**Task requirements**. Please reproduce the entries below exactly, starting at the first line and ending with the line that holds "The image size is (1288, 938).".

**Supplied records**.

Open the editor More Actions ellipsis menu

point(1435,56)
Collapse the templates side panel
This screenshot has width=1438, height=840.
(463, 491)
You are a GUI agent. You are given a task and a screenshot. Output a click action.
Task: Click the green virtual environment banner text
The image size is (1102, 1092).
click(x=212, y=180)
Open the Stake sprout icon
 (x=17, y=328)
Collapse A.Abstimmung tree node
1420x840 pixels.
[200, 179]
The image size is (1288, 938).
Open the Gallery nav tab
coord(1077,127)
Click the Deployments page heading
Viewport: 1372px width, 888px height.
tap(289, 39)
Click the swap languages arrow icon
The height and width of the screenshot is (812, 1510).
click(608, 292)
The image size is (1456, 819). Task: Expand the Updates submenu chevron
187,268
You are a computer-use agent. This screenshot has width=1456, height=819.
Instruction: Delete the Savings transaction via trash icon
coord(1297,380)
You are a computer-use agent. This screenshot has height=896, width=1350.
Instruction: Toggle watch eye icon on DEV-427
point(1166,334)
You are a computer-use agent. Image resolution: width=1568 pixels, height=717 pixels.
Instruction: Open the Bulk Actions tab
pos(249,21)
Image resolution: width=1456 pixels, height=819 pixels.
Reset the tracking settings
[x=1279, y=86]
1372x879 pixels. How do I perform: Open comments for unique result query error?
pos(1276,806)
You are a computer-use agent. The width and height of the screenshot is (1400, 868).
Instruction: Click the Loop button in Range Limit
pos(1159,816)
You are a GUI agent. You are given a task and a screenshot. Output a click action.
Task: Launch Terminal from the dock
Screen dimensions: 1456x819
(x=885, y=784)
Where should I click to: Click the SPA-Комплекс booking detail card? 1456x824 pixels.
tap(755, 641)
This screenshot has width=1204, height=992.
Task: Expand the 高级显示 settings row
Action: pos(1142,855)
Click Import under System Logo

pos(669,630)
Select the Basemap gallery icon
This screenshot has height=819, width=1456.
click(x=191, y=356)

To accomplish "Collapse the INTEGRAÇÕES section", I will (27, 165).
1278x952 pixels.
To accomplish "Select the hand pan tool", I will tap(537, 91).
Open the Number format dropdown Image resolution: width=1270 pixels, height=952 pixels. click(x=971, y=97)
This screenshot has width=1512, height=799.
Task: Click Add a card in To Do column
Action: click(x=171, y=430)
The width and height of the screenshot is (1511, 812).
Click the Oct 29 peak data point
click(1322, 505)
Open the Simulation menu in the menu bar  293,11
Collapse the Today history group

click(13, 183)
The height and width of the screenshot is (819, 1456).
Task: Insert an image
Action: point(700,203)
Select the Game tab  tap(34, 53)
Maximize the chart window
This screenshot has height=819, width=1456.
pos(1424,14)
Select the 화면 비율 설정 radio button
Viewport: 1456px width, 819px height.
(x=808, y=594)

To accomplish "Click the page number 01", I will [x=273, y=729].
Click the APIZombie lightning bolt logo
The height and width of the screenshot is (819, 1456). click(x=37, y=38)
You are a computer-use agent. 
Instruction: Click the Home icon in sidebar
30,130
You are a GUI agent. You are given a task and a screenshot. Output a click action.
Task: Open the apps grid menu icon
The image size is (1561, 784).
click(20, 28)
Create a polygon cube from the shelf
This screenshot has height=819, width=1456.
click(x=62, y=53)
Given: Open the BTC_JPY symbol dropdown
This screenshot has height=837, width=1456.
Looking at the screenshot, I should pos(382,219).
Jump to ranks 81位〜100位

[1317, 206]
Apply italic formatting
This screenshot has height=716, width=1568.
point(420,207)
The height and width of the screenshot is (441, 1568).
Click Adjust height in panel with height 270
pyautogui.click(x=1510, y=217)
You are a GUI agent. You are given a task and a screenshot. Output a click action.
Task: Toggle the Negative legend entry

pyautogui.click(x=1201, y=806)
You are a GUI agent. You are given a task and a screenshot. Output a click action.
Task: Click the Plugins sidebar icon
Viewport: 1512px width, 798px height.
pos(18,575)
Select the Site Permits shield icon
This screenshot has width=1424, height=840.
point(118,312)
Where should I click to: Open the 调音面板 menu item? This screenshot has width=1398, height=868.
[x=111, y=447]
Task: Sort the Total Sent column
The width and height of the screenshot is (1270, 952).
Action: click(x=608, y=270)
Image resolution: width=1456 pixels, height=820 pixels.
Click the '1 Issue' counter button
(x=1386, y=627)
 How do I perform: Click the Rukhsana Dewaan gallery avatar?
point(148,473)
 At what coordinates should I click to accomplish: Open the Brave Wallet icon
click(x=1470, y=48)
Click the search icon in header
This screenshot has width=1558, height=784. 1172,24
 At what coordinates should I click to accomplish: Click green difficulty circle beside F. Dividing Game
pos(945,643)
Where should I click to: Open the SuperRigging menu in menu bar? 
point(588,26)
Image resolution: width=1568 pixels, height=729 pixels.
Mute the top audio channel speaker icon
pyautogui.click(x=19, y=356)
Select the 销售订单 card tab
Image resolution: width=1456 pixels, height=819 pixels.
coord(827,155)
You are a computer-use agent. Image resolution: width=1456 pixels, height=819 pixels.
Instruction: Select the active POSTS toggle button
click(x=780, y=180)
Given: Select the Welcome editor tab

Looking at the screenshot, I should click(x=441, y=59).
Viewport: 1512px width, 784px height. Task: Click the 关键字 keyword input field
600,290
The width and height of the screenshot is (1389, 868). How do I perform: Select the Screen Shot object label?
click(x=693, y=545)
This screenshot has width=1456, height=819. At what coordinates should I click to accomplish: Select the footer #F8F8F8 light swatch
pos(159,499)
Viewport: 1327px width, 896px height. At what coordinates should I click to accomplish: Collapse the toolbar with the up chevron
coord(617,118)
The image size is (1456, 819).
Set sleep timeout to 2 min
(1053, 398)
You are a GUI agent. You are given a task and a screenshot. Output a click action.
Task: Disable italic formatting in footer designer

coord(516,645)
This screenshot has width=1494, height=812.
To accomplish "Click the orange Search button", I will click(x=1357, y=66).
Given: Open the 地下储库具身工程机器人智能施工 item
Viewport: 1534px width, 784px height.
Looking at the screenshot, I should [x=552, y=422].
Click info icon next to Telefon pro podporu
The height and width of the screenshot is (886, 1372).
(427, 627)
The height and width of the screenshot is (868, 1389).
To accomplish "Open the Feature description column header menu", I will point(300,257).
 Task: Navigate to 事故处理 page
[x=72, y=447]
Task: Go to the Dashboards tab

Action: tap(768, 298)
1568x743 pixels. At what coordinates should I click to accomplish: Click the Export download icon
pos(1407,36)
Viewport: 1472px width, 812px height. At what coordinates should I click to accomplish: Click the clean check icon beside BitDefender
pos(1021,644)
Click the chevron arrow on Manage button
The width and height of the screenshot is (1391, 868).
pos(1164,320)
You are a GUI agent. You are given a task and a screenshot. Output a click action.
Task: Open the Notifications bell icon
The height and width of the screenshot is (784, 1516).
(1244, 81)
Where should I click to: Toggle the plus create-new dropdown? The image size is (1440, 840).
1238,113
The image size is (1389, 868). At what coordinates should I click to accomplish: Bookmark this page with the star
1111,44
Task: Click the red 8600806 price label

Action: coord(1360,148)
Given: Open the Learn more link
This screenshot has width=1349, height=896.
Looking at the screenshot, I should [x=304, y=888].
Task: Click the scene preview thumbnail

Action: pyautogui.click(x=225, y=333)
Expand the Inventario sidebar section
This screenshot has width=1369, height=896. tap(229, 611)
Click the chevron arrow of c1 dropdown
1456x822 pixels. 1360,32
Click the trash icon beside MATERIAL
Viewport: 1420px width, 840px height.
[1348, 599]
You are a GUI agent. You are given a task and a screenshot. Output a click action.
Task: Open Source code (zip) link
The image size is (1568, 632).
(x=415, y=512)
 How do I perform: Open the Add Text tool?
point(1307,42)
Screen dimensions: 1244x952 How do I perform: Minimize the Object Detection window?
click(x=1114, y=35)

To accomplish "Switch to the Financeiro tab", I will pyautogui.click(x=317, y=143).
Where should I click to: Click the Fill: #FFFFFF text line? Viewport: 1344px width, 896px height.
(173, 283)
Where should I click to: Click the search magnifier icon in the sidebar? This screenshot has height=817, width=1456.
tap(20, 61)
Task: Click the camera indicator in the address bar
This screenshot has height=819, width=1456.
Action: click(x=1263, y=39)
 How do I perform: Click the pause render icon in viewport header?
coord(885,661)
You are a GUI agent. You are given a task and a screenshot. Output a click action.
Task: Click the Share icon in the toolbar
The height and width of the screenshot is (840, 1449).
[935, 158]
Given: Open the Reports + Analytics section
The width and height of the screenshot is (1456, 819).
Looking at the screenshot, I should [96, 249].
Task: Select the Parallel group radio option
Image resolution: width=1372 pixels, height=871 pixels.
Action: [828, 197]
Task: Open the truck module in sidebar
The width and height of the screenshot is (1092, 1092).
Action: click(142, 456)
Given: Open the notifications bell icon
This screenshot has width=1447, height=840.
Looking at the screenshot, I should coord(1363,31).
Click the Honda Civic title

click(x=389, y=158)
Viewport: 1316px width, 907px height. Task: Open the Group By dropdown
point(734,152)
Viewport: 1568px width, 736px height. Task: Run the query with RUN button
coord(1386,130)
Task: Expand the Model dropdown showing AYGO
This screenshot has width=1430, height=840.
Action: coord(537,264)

**Expected answer**.
Open the editor More Actions ellipsis menu

point(1435,56)
Collapse the templates side panel
This screenshot has width=1438, height=840.
(463, 491)
You are a GUI agent. You are given a task and a screenshot. Output a click action.
Task: Click the green virtual environment banner text
The image size is (1102, 1092).
click(x=212, y=180)
Open the Stake sprout icon
 (x=17, y=328)
Collapse A.Abstimmung tree node
1420x840 pixels.
[200, 179]
The image size is (1288, 938).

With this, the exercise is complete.